W czerwcu 2017 r. pojawił się dla chorych na SMA długo oczekiwany przełom. W Unii Europejskiej zarejestrowano lek działający na przyczynę choroby. Nusinersen sprawia, że do produkcji białka SMN komórki zaczynają wykorzystywać gen SMN2, siostrzany dla genu SMN1. Jest bardzo drogi - czteromiesięczna terapia nim kosztuje 1,2 mln zł.

Jak przypomniała dr hab. Maria Mazurkiewicz-Bełdzińska, kierownik Kliniki Neurologii Wieku Dziecięcego Gdańskiego Uniwersytetu Medycznego, po ponad dwóch latach obserwacji w badaniu klinicznym dzieci ze SMA typu 1 nie mają problemów z podnoszeniem głowy, 62 proc. pacjentów z typem 1. oraz 2. może samodzielnie chodzić (co bez leczenia jest dla nich nieosiągalne). Między ósmym a 12. miesiącem życia zaawansowanie rozwoju ruchowego leczonych dzieci było bardzo zbliżone do maksiumum, czyli do zdrowych dzieci.
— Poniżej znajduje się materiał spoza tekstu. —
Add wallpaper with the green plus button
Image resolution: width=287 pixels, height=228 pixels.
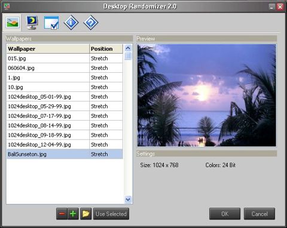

W Polsce obecnie 30 dzieci ze SMA otrzymuje nusinersen od producenta w ramach tzw. programu dostępu rozszerzonego. 18 marca zasadność finansowania leku w ramach programu lekowego została pozytywnie oceniona przez Radę Przejrzystości Agencji Oceny Technologii Medycznych i Taryfikacji. Trzy dni później prezes agencji dr Roman Topór-Mądry wydał dla leku pozytywną rekomendację.

- Mamy pozytywną opinię prezesa AOTMiT, opisany bardzo dobrze program lekowy i właściwie nic nie stoi na przeszkodzie, aby ten lek znalazł się na liście refundacyjnej od lipca 2018 r. – oceniła dr hab. Mazurkiewicz-Bełdzińska. Jak dodała, neurolodzy, pacjenci i ich rodzice bardzo obawiają się tego, że Ministerstwo Zdrowia zdecyduje o refundacji tego leku tylko wybranym chorym.

Kamila Górniak, współzałożycielka Fundacji SMA i mama dziewięcioletniego Sebastiana chorego na SMA typu 2., podkreśliła, że podawanie leku w momencie rozpoznania choroby chroni dzieci ze SMA przed niepełnosprawnością. Jednak terapia hamuje też postęp choroby, a może nawet spowodować poprawę niektórych objawów – np. dziecko, które wcześniej nie utrzymywało się na nogach może zacząć stać. - Dla nas już samo zatrzymanie choroby byłoby bardzo satysfakcjonujące – oceniła.